Eight months later, the board is reopening the conversation. Exactly what the school board plans to do with what it learns from its meeting isn’t quite clear — the district is also trying to drum up participation in a citywide survey on the topic and said there would be future public discussions — but members said they would weigh what they heard. (School board members also play a prominent role in a new committee that Mayor Lori Lightfoot tasked with revisiting school budgeting. Read more here.)

Amy Rome, a school board member and a former principal and teacher who led the ratings conversation Monday, said that the board was in search of “a way to compare schools that is value-based.” 

“There is a historical context for how [Chicago’s ratings policy, known as SQRP] has been used that has really damaged trust in the community, and we need to earn back that trust,” she said.

Bridgitt White, a parent with two children in two differently rated elementary schools, listened with interest. Her daughter attends a test-in classical school on the South Side that is among the city’s top-rated. Her son attends a neighborhood school that is a level lower and has seen cuts to arts and its library. He lost teachers midyear in second and third grade.

For White, the conversation about school ratings can’t be isolated from discussions of how much money or attention some schools receive compared to others. She would like to see the city draft a ratings policy that doesn’t rely so much on standardized test scores in reading and math (which currently count for much of a school’s score, along with attendance), but also the availability of arts programs, technology, and social emotional investments for students. “We’ve lost our arts, our libraries — I’m tired of my son saying school is ‘blah’ to him because he has no sports, no extra activities outside of academics. What kind of environment is that for a child?” 

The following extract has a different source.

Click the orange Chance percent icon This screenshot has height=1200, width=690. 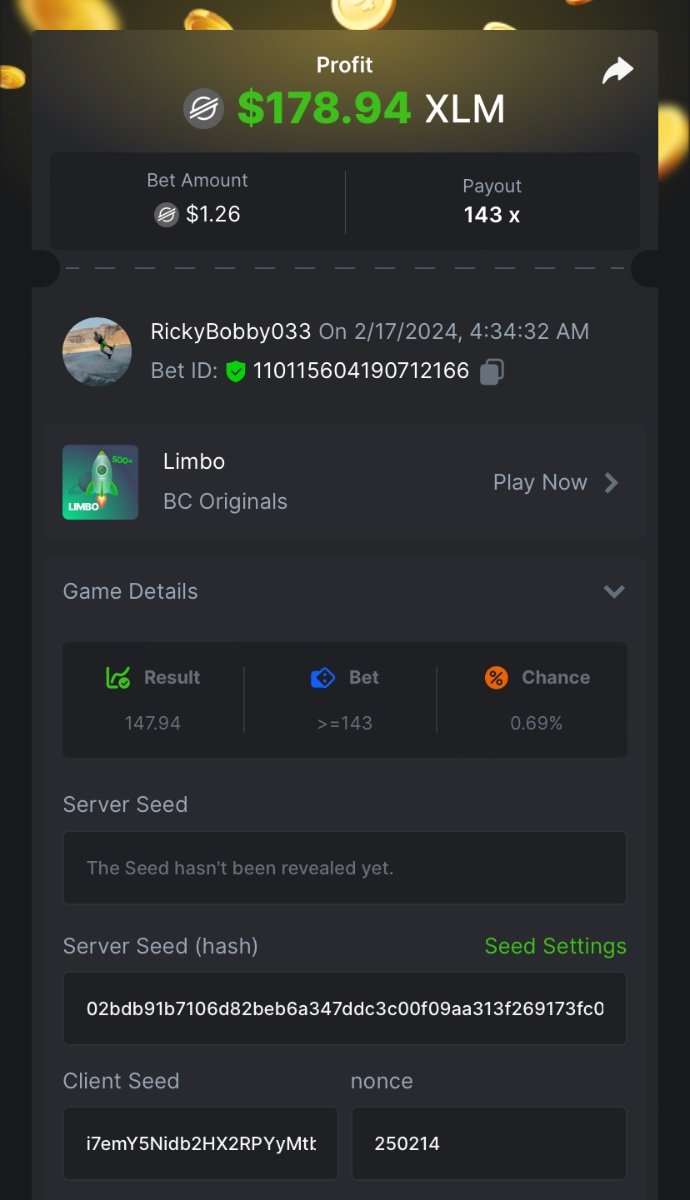pos(496,677)
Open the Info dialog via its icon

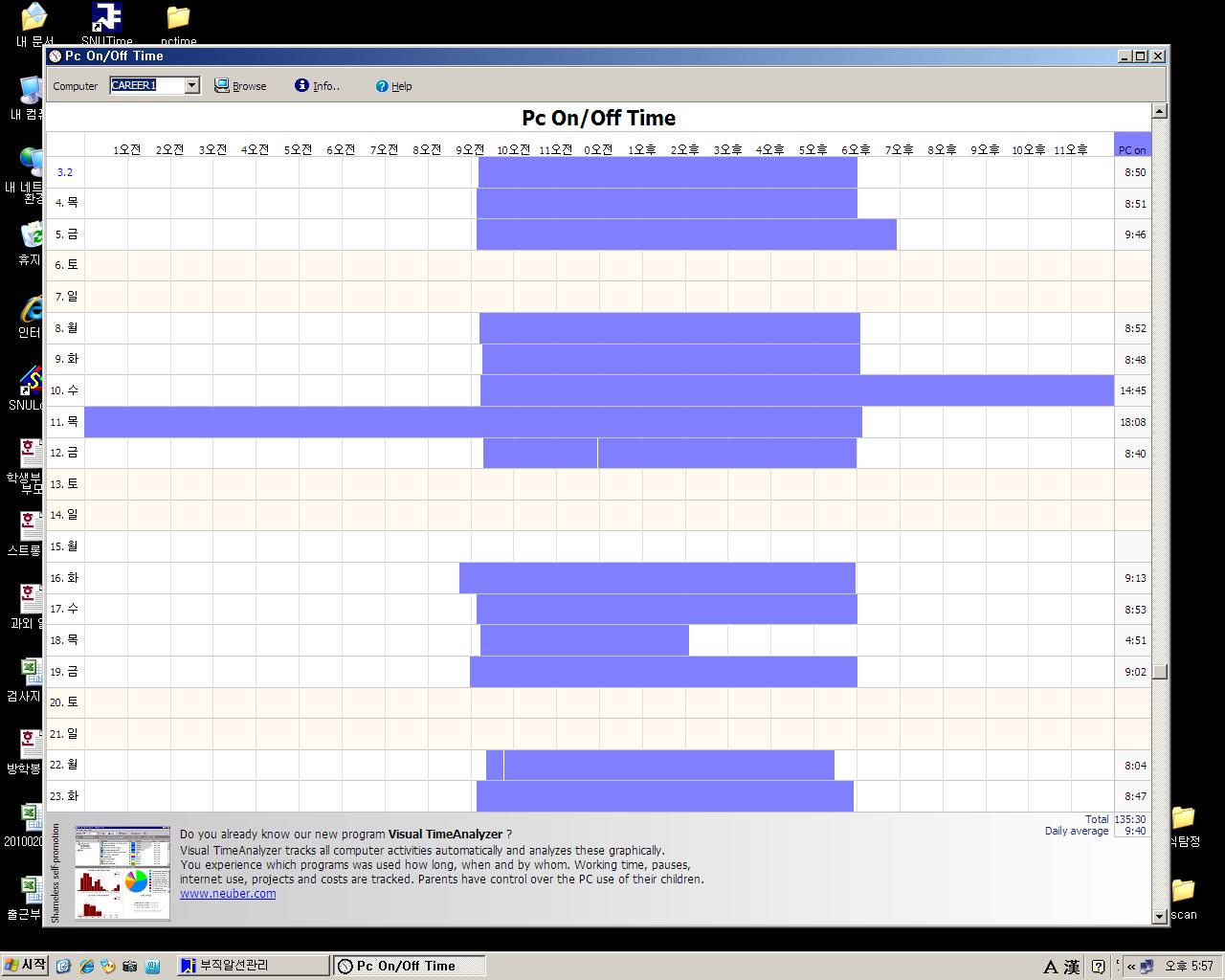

Attendees brainstormed in small groups about what “quality” should look like. The list of suggestions included everything from a school’s diversity of programming — such as arts and sports — to the availability of counseling and psychological services, to teacher diversity, to more qualitative metrics, such as how welcoming a school feels to families, or its cleanliness.

Jeff Broom, the director of school quality measurement and research, said that the district would hold future meetings and that what it learned would inform more “technical conversations.”

In November the district shared an open survey with the public and has so far collected a little over 4,000 responses, with teachers making up 41% of respondents (parents were only around 24%) and 44% of survey takers identifying as white. Soliciting broader representation and feedback is a challenge, Broom said. 

Several attendees suggested the district take a more school-by-school approach with engagement and try to reach a broader set of parents by working through neighborhood groups and churches, instead of scheduling more districtwide meetings. 

Principal Stacy Stewart of Belmont-Cragin Elementary said the meeting was a step in the right direction, but challenged leaders to foster more conversations about the “whole child, whole school model.” 

“How do we leverage assets in our community so our children get the supports they need?” she asked. “Our city needs resiliency. We can’t be victims of circumstance. We have to bounce back.”